La vie de l’hermine en quatre saisons

De l'hiver à l'automne, en passant par le printemps et l'été, l’hermine se fait joueuse ou chasseresse, nourrice ou exploratrice... Toujours avec une énergie débordante.

De l'hiver à l'automne, en passant par le printemps et l'été, l’hermine se fait joueuse ou chasseresse, nourrice ou exploratrice... Toujours avec une énergie débordante.

Hiver actif

Hibernation ? Pas question ! Même au cœur des frimas, l’hermine vit à cent à l’heure grâce à un métabolisme accéléré.

Sur la neige, un mouvement vif attire soudain l’attention. Si elle ne bougeait pas sans cesse, la fée blanche serait presque invisible... mais rester immobile, c’est trop lui demander ! Elle ne tient pas en place, elle met toute son énergie dans chacun de ses mouvements. « Si les éclairs sont plus rapides que les hermines, la différence est infime », affirmait un trappeur nord-américain dans ses mémoires.

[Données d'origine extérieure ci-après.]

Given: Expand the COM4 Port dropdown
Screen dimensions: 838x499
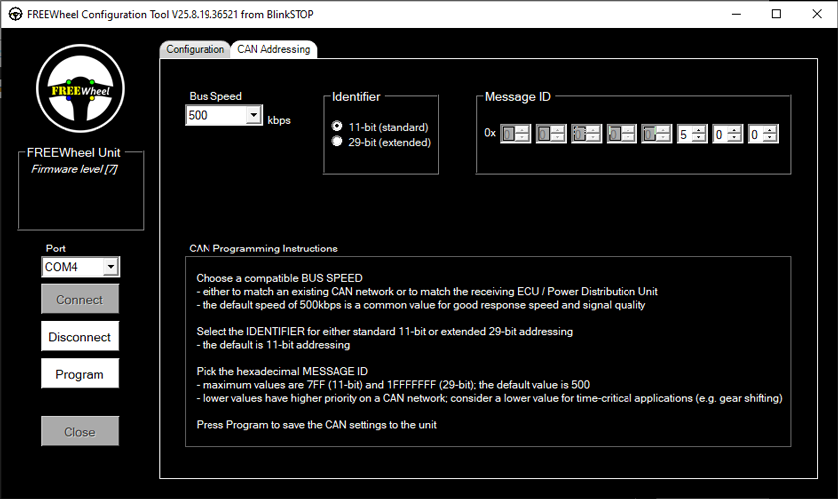Looking at the screenshot, I should pos(110,267).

Pour soutenir un tel rythme, le petit mustélidé dispose d’une machinerie de pointe. En une seule seconde, son cœur hypermusclé bat six fois et ses poumons prennent deux inspirations. Quant à son système digestif, il lui suffit de deux à quatre heures pour digérer un pavé de campagnol. Il faut dire qu’elle dévore, la petite ogresse ! Chaque jour, elle peut engloutir un tiers de son propre poids... soit l’équivalent de 70 steaks-frites pour un humain adulte.

Mais manger ne suffit pas pour recharger une telle pile électrique. Si l’hermine est si énergique quand on la croise, c’est aussi parce qu’elle passe l’essentiel de sa journée... à dormir. Entre quinze et dix-huit heures par jour, excusez du peu ! Ses longues siestes sont régulièrement entrecoupées de périodes d’activité intense, allant de dix minutes à deux heures. Ainsi, la vie de l’hermine est une alternance de sommeil profond et de courses folles.

Pour mettre le nez dehors, le mustélidé sur ressorts a des humeurs changeantes : plutôt en journée durant l’été, et plutôt la nuit à la saison froide. Un rythme différencié qui pourrait s’expliquer par des raisons de sécurité.

Printemps maternel

Elle court, elle court, l’hermine ! Pour prendre soin d’une famille nombreuse, la femelle met les bouchées doubles.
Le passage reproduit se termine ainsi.